Your objective:
Copy out the records below word for word, from the line containing "Task: Select the 企业微信 tab" through the last line of the records, both included, and leave out the pictures.

Records to use:
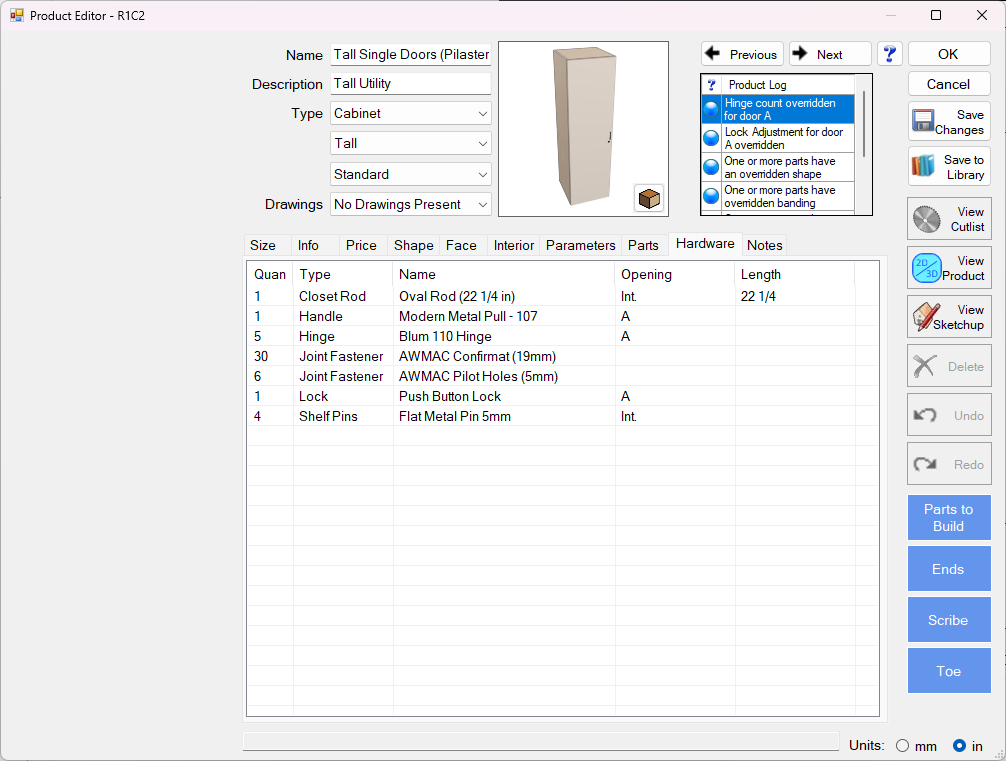
Task: Click Save to Library books button
Action: coord(948,167)

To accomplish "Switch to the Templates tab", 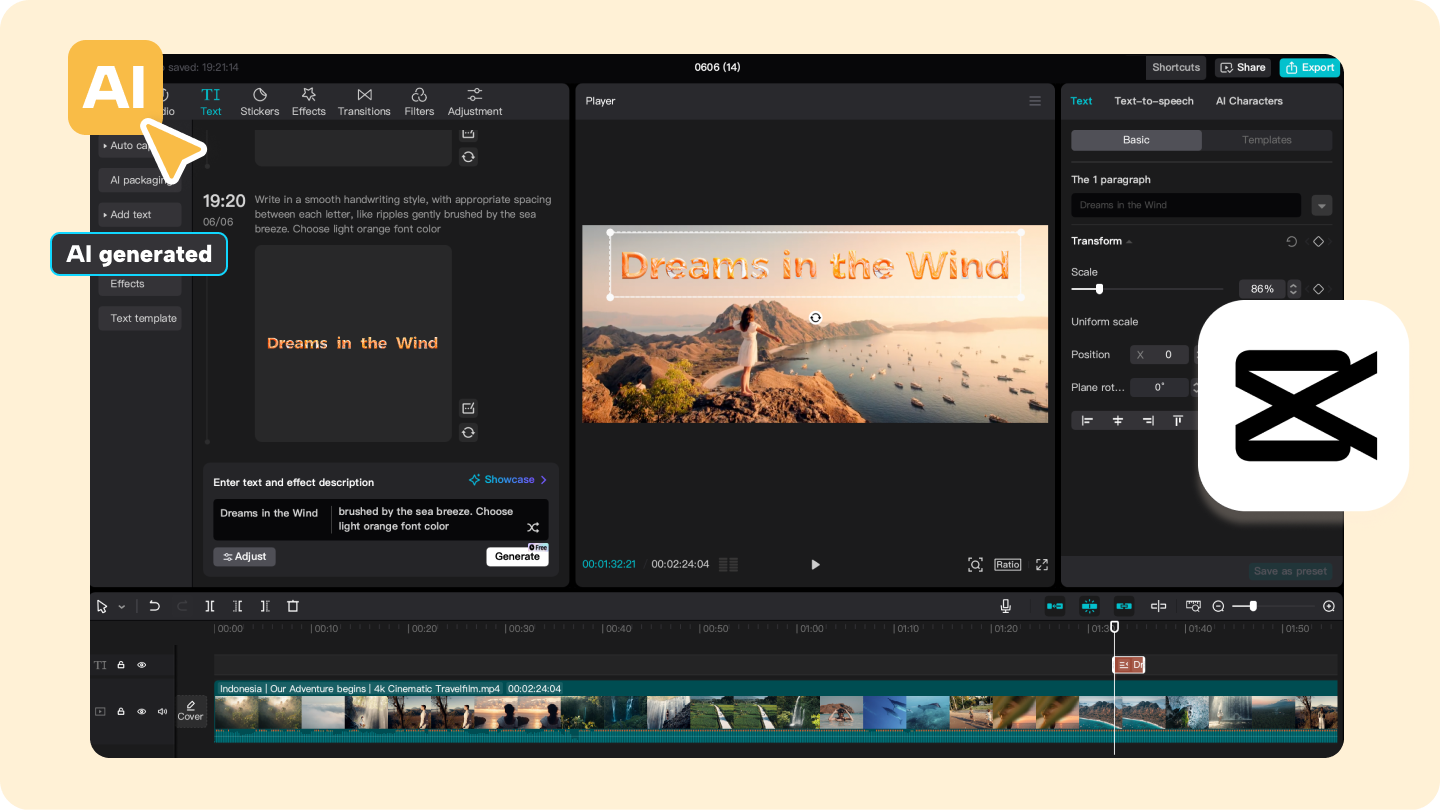I will pyautogui.click(x=1267, y=139).
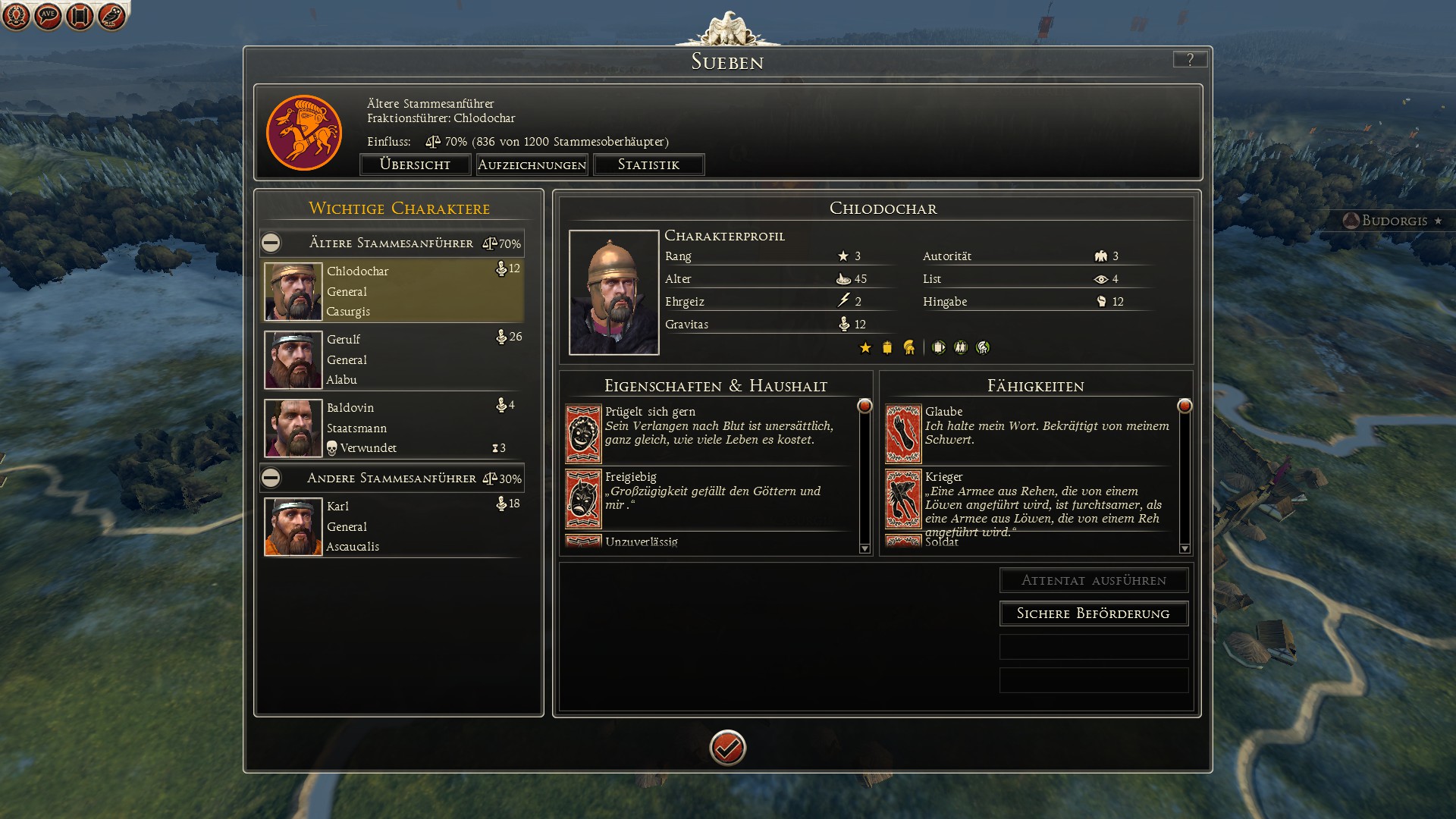Click the green soldiers effect icon
This screenshot has width=1456, height=819.
pos(961,347)

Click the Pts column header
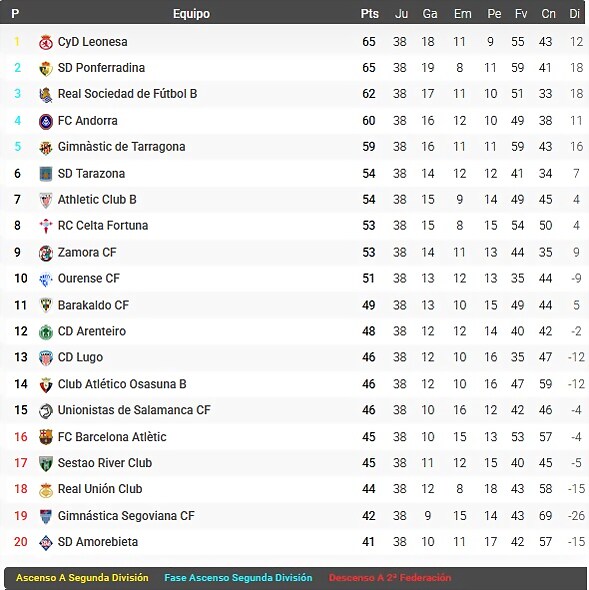point(370,14)
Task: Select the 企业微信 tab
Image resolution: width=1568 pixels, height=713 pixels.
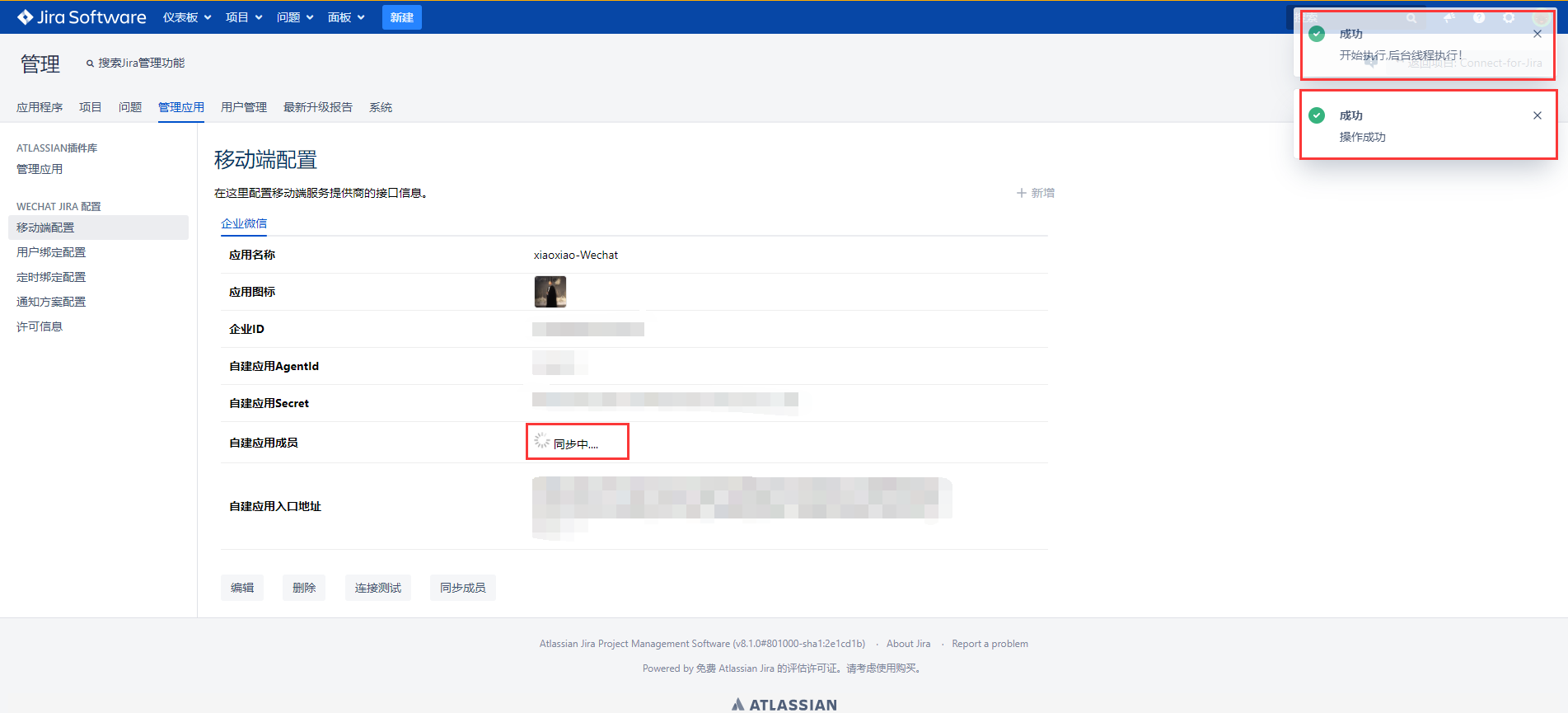Action: [244, 223]
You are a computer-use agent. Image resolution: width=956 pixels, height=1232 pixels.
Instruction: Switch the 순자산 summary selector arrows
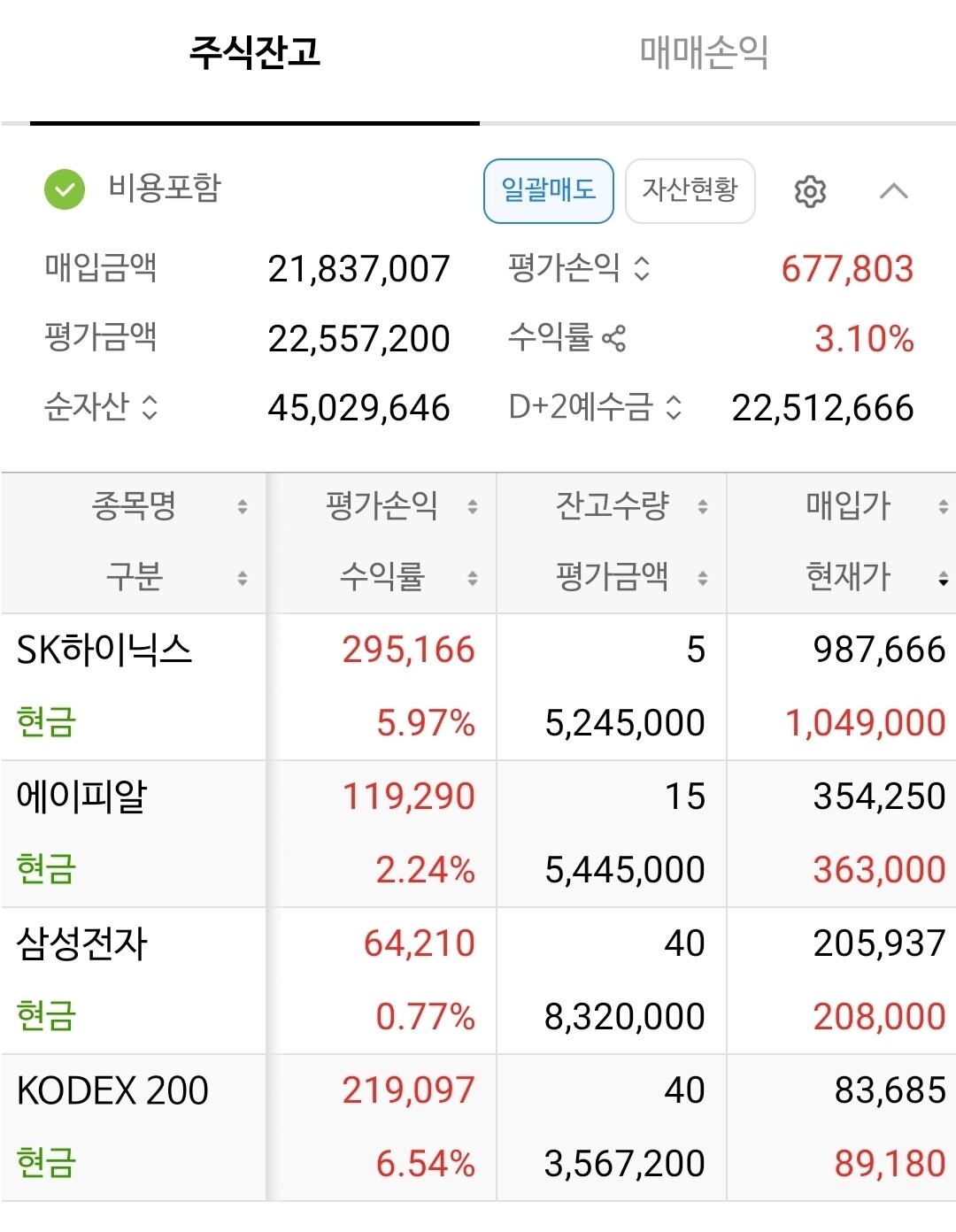150,407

Solution to this exercise:
Task: Select the 企业微信 tab
Image resolution: width=1568 pixels, height=713 pixels.
Action: [244, 223]
You are a computer-use agent. Image resolution: width=956 pixels, height=1232 pixels.
Instruction: Switch the 순자산 summary selector arrows
150,407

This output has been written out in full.